Noticia

La nueva regulación de telemedicina en Colombia: el impacto de la IA en la práctica clínica

Colombia acaba de publicar una nueva regulación de telemedicina que, según recoge saluddigital.com, establece por primera vez condiciones específicas para el uso de inteligencia artificial en la atención remota.

La nueva regulación de telemedicina en Colombia: el impacto de la IA en la práctica clínica

Para el terapeuta que observa el panorama regulatorio desde España, el movimiento no es un caso aislado: marca el techo al que previsiblemente se alinearán otros mercados latinoamericanos en los próximos meses. La noticia llega cuando la IA generativa ha dejado de ser promesa de futuro para convertirse en infraestructura operativa dentro de la consulta.

El nuevo marco: qué se regula y por qué importa

Aunque el texto completo de la norma no se ha desglosado en las fuentes consultadas, la mera existencia de un marco que menciona expresamente la inteligencia artificial en telemedicina ya es un indicador de madurez regulatoria. Colombia se adelanta así a buena parte de Europa, donde la integración de IA en la práctica clínica sigue moviéndose en una zona gris entre la guía ética y la norma vinculante. Para el profesional español que digitaliza su consulta, la pregunta ya no es si la IA entrará en el proceso terapéutico, sino bajo qué condiciones contractuales, técnicas y de supervisión podrá hacerlo sin comprometer la responsabilidad profesional ni diluir el juicio clínico.

Implicaciones prácticas para la consulta digital

El movimiento colombiano obliga a repensar tres pilares de cualquier proyecto de teleterapia con apoyo algorítmico. Primero, la trazabilidad: cualquier sistema que asista al clínico en cribado, monitorización o apoyo diagnóstico tendrá que dejar un registro auditado de sus recomendaciones, no solo de sus entradas y salidas. Segundo, el consentimiento informado: el paciente debe saber cuándo una IA interviene en la cadena de atención, algo que en España ya recoge el RGPD pero que rara vez se aplica con la granularidad clínica que el caso exige. Tercero, la supervisión humana: la decisión terapéutica sigue siendo del profesional, y la norma apunta a reforzar esa frontera, no a difuminarla bajo el argumento de la eficiencia.

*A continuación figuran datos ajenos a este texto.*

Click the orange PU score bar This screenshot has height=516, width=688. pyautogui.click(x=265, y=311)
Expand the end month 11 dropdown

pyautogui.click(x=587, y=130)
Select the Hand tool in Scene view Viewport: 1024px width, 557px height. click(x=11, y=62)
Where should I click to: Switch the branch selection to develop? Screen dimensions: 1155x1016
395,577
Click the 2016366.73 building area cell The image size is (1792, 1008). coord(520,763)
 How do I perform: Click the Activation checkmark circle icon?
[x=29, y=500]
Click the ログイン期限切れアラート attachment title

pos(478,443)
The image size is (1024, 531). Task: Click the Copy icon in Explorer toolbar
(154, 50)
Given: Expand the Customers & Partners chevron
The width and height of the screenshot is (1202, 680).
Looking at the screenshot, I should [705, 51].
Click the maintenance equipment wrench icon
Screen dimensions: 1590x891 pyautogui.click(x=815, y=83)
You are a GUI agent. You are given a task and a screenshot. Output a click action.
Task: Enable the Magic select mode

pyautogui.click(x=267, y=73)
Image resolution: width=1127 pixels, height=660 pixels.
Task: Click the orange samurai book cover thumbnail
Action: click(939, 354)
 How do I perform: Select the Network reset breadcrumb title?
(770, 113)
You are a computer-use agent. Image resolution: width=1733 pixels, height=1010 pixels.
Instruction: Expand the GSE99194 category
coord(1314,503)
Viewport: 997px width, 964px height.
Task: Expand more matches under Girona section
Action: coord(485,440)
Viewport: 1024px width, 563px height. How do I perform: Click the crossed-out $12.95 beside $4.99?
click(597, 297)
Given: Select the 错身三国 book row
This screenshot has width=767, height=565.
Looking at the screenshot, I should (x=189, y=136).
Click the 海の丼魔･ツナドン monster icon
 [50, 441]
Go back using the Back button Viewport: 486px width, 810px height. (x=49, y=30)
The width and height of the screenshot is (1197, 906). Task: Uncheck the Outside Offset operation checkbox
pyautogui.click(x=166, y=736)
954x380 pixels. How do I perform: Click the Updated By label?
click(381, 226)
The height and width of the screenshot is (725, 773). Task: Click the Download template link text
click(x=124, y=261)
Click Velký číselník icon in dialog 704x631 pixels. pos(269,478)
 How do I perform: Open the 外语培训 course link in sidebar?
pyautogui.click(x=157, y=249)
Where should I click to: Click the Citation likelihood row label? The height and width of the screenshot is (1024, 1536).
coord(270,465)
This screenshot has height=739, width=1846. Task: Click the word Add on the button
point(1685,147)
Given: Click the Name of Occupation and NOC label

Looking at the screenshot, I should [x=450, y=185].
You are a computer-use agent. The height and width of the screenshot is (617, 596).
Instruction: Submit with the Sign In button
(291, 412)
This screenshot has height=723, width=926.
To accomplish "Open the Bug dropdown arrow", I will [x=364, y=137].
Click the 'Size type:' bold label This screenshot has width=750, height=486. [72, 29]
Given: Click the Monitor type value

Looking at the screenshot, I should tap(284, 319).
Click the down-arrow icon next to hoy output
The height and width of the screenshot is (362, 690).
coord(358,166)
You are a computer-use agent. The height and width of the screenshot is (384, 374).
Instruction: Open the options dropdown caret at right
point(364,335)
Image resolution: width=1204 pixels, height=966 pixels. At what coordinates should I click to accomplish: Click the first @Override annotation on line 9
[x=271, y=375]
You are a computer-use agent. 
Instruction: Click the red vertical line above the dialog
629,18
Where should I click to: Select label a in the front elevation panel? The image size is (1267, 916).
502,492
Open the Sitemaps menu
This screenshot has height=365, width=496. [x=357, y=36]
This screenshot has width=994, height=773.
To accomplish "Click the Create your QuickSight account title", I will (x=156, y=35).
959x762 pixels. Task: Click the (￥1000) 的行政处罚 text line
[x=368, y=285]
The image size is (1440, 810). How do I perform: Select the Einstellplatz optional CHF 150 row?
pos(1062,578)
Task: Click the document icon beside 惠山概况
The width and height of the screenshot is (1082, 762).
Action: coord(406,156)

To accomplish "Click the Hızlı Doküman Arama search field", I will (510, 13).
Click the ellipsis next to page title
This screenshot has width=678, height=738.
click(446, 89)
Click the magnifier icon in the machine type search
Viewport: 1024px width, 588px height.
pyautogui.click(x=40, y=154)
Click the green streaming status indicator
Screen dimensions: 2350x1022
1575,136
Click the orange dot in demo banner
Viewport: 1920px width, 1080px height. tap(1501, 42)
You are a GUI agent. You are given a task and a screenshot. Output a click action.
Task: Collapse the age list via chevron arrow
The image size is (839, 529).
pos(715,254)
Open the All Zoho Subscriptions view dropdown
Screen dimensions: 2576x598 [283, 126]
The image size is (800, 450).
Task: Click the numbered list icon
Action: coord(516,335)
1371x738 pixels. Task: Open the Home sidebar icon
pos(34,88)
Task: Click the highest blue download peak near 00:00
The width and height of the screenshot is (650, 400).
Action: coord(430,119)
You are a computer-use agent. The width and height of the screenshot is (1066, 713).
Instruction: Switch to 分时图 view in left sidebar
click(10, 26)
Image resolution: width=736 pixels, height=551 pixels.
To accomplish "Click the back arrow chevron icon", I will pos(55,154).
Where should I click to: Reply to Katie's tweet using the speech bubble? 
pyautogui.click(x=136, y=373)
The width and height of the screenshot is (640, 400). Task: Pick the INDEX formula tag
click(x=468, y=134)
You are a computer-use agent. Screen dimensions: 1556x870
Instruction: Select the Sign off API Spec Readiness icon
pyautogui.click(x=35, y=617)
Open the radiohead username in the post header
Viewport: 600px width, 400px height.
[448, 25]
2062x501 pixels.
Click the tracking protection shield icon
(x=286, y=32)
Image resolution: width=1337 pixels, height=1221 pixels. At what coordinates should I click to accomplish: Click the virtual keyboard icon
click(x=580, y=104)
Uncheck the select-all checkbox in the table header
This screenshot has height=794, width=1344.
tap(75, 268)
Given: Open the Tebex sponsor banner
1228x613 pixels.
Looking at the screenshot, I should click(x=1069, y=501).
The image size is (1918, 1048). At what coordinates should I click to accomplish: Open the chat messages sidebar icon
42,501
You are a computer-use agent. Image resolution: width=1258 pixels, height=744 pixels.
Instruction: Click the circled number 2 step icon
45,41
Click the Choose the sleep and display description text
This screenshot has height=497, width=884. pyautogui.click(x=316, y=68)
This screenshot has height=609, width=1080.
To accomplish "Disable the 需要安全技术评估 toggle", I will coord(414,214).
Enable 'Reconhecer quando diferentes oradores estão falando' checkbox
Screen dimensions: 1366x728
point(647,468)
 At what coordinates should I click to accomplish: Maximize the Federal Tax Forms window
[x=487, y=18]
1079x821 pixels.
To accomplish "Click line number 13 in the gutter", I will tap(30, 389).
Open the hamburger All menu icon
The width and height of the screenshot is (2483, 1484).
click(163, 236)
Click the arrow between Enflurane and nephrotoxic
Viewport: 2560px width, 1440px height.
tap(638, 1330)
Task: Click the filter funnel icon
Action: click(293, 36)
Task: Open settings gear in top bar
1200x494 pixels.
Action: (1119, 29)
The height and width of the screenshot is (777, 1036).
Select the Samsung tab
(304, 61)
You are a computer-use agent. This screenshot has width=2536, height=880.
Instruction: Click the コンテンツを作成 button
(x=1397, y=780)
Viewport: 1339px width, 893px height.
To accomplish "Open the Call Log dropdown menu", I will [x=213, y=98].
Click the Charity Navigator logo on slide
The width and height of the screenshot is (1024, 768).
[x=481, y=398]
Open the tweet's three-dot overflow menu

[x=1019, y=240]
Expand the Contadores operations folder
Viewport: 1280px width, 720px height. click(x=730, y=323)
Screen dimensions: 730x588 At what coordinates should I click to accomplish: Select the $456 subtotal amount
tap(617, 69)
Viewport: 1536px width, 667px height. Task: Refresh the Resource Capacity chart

Qué vigilar en las próximas semanas

Conviene seguir tres vectores en paralelo. La adopción real de plataformas con IA en Latinoamérica, donde según Fierce Healthcare la empresa Happy Health acaba de cerrar una ronda Serie A de 75 millones de dólares para expandir su plataforma de atención domiciliaria asistida por algoritmos. La respuesta de otros reguladores regionales, que previsiblemente tomarán la norma colombiana como referencia, sobre todo en mercados con presión demográfica y geográfica para la teleconsulta. Y, sobre todo, la reacción de los colegios profesionales españoles, que deberán pronunciarse sobre si estas condiciones se convertirán en estándar operativo para la teleconsulta, incluso en consulta privada cuando se atiende a pacientes latinoamericanos desde una consulta en España.